NEWPORT BEACH, Calif. (KABC) -- Some homeowners on Balboa Peninsula in Newport Beach will be fined because their beachfront yards extend onto public land.

John Bonar manages properties on East Oceanfront Boulevard in Newport Beach.

"My owners both got letters and we can't touch it. We can't take it up. We can't do anything with it, so we just unplugged the sprinklers and we're letting it die, but the city is going to come in. Coastal is making us pull it. If we don't pull it, it's like $20,000 a month in penalties," Bonar said.

The enforcement supervisor with the California Coastal Commission said by mid-October, about 65 homeowners will have letters lining out their penalties.

This came after the commission denied the City of Newport Beach's request in July to let yards encroach 15 feet onto the public beach.
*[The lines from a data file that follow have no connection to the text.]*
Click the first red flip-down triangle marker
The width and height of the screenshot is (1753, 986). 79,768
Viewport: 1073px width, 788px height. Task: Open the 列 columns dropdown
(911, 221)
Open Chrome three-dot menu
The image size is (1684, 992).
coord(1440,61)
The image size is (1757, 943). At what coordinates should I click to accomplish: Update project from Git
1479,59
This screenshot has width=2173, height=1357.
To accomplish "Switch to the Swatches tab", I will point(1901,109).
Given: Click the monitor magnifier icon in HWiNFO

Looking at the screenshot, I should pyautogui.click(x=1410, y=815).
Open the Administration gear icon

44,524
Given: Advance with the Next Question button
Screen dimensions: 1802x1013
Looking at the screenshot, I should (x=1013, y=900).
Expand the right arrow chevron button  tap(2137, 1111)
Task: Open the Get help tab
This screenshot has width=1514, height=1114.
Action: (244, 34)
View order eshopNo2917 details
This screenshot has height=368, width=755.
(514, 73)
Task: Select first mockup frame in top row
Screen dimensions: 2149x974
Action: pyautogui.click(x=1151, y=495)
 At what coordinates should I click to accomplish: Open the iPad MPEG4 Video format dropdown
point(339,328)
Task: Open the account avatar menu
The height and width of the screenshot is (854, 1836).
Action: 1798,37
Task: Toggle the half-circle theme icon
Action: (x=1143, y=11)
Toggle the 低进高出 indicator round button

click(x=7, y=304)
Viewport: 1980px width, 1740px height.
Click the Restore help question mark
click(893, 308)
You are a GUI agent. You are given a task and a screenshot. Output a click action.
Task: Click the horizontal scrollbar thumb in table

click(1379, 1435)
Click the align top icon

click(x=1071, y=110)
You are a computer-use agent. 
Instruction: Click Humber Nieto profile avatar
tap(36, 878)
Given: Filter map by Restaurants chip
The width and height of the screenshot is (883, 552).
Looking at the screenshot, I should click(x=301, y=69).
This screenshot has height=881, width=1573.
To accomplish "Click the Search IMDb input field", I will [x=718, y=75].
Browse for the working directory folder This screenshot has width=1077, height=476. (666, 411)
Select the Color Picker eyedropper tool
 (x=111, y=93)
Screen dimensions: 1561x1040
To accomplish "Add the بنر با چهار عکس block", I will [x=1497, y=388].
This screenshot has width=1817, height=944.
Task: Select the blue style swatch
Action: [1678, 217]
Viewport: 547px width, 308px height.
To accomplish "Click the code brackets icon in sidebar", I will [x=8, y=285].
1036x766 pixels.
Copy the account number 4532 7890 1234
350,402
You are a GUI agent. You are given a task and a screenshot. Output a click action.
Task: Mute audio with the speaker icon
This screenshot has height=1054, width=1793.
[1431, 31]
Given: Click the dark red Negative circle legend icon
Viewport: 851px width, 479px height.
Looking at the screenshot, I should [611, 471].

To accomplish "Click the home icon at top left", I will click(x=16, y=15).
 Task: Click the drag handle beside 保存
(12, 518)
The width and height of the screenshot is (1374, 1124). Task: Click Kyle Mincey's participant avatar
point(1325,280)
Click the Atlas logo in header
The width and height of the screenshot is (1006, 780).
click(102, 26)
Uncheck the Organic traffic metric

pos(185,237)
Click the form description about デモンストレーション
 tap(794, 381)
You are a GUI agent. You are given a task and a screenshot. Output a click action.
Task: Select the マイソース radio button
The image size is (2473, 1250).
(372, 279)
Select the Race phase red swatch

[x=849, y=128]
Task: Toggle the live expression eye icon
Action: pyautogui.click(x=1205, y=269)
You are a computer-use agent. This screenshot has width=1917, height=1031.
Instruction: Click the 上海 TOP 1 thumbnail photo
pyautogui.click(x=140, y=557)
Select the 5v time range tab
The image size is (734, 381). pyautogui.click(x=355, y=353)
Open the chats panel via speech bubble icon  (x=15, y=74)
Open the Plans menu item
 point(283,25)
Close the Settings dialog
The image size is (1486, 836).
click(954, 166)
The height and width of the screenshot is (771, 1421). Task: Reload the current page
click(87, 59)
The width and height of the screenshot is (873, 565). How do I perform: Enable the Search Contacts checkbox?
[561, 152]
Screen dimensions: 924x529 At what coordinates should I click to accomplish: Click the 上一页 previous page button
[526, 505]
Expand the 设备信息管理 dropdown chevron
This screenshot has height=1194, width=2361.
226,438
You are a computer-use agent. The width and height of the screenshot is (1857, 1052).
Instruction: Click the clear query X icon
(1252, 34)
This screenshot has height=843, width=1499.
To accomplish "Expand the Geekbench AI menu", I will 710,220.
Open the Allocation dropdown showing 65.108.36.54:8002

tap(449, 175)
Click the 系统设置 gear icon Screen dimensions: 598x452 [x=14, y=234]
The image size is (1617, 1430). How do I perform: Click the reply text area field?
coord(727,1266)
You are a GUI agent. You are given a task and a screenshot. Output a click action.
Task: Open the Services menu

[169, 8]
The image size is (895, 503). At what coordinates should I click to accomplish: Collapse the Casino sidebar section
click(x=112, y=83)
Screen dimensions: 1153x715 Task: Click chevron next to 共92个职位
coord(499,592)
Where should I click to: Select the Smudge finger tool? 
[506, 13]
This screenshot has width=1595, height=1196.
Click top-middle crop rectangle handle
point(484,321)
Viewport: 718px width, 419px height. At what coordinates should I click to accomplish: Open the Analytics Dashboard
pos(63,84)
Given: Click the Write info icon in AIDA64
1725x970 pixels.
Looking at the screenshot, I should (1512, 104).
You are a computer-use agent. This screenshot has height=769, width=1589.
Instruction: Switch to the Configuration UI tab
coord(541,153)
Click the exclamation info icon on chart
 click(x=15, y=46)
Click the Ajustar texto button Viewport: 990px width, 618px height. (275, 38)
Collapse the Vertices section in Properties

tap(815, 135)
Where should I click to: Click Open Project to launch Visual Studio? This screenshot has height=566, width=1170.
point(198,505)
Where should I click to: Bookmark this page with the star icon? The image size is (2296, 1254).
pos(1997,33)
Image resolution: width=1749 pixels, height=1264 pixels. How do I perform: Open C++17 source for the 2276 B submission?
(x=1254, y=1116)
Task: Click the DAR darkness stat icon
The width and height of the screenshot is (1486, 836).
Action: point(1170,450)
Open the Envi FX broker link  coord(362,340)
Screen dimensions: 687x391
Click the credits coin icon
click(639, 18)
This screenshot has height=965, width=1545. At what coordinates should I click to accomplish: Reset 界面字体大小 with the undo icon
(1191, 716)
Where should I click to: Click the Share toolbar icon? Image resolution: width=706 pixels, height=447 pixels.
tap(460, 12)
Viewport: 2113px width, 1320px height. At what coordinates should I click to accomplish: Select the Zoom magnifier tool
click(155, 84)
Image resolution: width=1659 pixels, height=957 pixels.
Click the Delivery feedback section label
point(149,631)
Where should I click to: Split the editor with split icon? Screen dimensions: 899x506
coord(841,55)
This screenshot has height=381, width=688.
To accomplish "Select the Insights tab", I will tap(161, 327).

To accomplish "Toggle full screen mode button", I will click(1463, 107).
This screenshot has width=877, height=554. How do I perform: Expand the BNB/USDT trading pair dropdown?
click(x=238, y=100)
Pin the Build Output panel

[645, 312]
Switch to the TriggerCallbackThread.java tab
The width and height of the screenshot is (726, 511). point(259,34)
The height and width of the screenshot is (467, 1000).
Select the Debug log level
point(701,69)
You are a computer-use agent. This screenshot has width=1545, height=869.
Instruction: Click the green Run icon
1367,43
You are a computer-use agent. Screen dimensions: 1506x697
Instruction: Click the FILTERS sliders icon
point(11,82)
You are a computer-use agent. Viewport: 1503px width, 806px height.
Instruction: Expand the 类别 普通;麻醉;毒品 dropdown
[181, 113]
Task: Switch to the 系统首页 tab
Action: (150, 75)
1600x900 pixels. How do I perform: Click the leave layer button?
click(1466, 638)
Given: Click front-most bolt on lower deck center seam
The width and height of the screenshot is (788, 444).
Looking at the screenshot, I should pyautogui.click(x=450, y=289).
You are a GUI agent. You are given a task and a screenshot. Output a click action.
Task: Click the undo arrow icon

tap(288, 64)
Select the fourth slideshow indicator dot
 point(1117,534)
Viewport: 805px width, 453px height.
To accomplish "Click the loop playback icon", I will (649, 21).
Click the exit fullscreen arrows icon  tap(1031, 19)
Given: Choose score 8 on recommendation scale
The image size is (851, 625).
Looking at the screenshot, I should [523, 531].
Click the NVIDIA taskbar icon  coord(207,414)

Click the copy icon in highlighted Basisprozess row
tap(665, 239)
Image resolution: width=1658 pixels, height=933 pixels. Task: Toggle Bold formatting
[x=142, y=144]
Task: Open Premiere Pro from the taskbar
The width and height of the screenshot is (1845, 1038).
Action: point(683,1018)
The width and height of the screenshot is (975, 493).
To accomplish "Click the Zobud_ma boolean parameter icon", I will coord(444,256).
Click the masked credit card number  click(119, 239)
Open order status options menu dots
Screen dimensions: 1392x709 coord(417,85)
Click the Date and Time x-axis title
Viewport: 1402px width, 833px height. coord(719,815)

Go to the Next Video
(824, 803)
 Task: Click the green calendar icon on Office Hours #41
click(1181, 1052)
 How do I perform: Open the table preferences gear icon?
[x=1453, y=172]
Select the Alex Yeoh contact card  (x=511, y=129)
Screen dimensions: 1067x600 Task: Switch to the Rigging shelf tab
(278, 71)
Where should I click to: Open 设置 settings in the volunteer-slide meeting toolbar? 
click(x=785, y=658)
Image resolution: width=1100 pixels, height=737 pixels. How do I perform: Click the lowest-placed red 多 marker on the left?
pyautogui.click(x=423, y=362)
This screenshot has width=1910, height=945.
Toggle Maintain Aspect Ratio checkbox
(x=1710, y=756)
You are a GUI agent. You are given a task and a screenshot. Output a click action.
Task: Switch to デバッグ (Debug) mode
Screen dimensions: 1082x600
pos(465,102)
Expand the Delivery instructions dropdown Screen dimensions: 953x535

"City let them all do it. It's been going on for (years), I've been here 20 years. I think this one out here has been out here for 40 or 50 years, it has had the encroachment," Bonar said.

In a statement, the Newport Beach Director of Community Development expressed disappointment:

We are disappointed that the California Coastal Commission did not approve the City's application for an encroachment permit program as there is a lot of history and discussion between the residents, California Coast Commission staff and the City of Newport Beach as it pertains to the Peninsula Point encroachments. Additionally, a very similar encroachment permit program was permitted in the past by the California Coastal Commission in West Newport that the Peninsula Point encroachments was modeled after. Hence, our disappointment that this program was not approved. We do respect the decision of the California Coastal Commission and are facilitating a quick resolution for the residences affected by the decision.

In a report supporting its denial, the commission wrote about the negative impact the landscaping has on the coastal dune ecosystem.

"One of the most sensitive and declining habitat types on the coast of California," adding, "The burdens of restricted coastal access, which are disproportionately borne by low-income and minority communities, will worsen as public beaches narrow over time due to sea level rise and less and less beach area is available for public recreation..."

"Nobody uses that part of the beach anyway. People want to use the beach closer to the coast," resident Sydney Warburton said.

Thuy and John Schwarz disagreed. They prefer to picnic away from the crowds and crashing waves.

"I absolutely love it. I think more people hang out by the water, so I like the privacy that I have here," Thuy Schwarz said.

"If you're trying to take up some of the space in front of your house and use it as your own space, I'm not too keen on that," John Schwarz said.

Property owners have until Nov. 8 to respond to the penalty assessment letters from the California Coastal Commission and after that point, the commission will decide whether to settle or move forward with enforcement action.